Fundación MAPFRE and Fundación Reina Sofía united in supporting Alzheimer’s research
We attended the award ceremony for two new scholarships for young researchers
Health
“There are certain challenges for which we need to step up our efforts, such as Alzheimer’s, the memory loss disease. This is an unresolved issue which we are steadily making headway with thanks to the excellent research teams who are fighting on a daily basis to uncover the key to reversing this disease process”. These words by Antonio Huertas, president of Fundación MAPFRE, during the scholarship award ceremony for young researchers focused on the important role of research in discovering how this disease works.
Linda Zhang, a psychologist specializing in human biology and a doctor in Diagnostic Radiology, who will be carrying out her stay at the University of Eastern Finland, and Marta Garo Pascual, biologist and neuroscientist, who will be spending a year at the Jena University Hospital in Germany, are the two researchers who have received these new scholarships from Queen Sofia.
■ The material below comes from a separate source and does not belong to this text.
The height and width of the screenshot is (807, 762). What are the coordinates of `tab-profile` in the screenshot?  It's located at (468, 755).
Alzheimer’s disease is one of the Fundación Reina Sofía’s main lines of work and they also have their own research center, the Centro Alzheimer Fundación Reina Sofía. Together with Fundación MAPFRE, and with the collaboration of Fundación CIEN (Centro de Investigación de Enfermedades Neurológicas) (Neurological Diseases Research Center), a decade ago a scholarship program for young researchers in the biomedical field was rolled out which was aimed at the applied clinical research of neurodegenerative diseases and early diagnosis of dementia and Alzheimer’s.
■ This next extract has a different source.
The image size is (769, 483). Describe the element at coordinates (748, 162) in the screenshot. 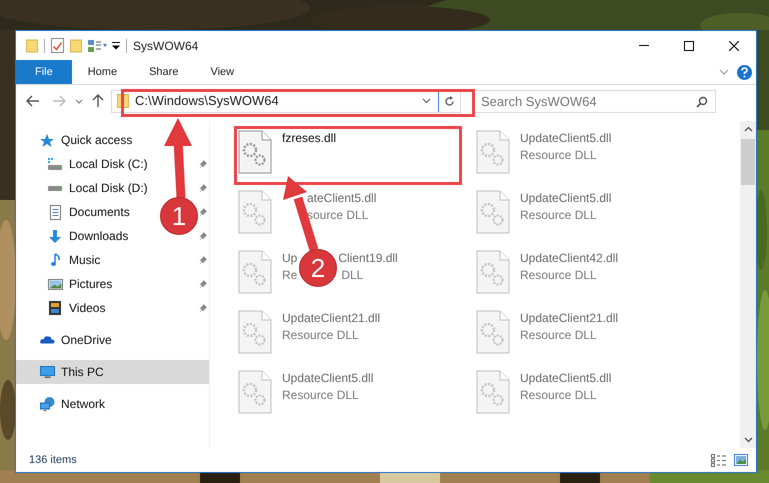

I see `scroll-thumb` at that location.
The aim of these scholarships is to promote multidisciplinary research and post-doctoral training, to help put the recipient of the scholarship in touch with institutional best practices and to fund a 12-month research stay at highly prestigious centers.
The award ceremony was also attended by María Dolores Moreno, The Community of Madrid Social Policy and Families Minister; Carlos González, General Director of Atención a la Dependencia y al Mayor (Care for Dependents and the Elderly); José Luis Nogueira, Secretary and board member of the Fundación Reina Sofía, and María Ángeles Pérez, director of Fundación CIEN.
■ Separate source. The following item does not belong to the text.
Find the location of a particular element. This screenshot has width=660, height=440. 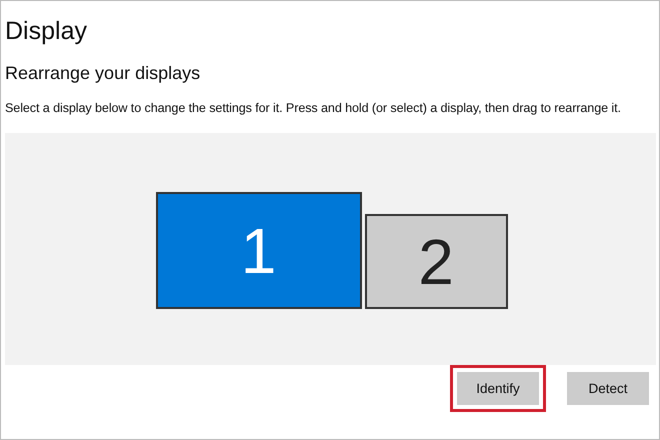

display-tile: 1 is located at coordinates (259, 250).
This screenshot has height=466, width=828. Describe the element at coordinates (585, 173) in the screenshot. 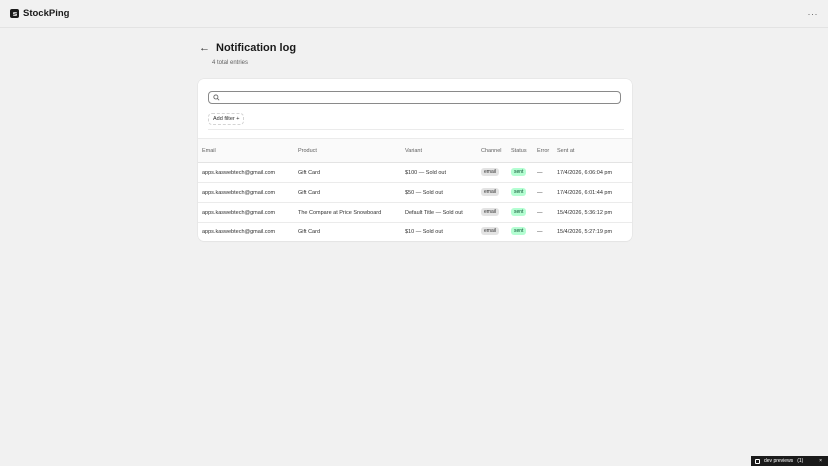

I see `cell-sent-at: 17/4/2026, 6:06:04 pm` at that location.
Since its creation over a decade ago, Fundación Reina Sofía–Fundación MAPFRE has supported more than 12 applied clinical research and and scientific study projects in the international arena through grants totaling more than 350,000 euros.
Offering 32,000 euros each year, this scholarship has enabled young researchers to gain access to world renowned centers such as Mount Sinai School of Medicine in New York, Case Western University (Ohio), New York University School of Medicine and the Royal College of Surgeons (Dublin).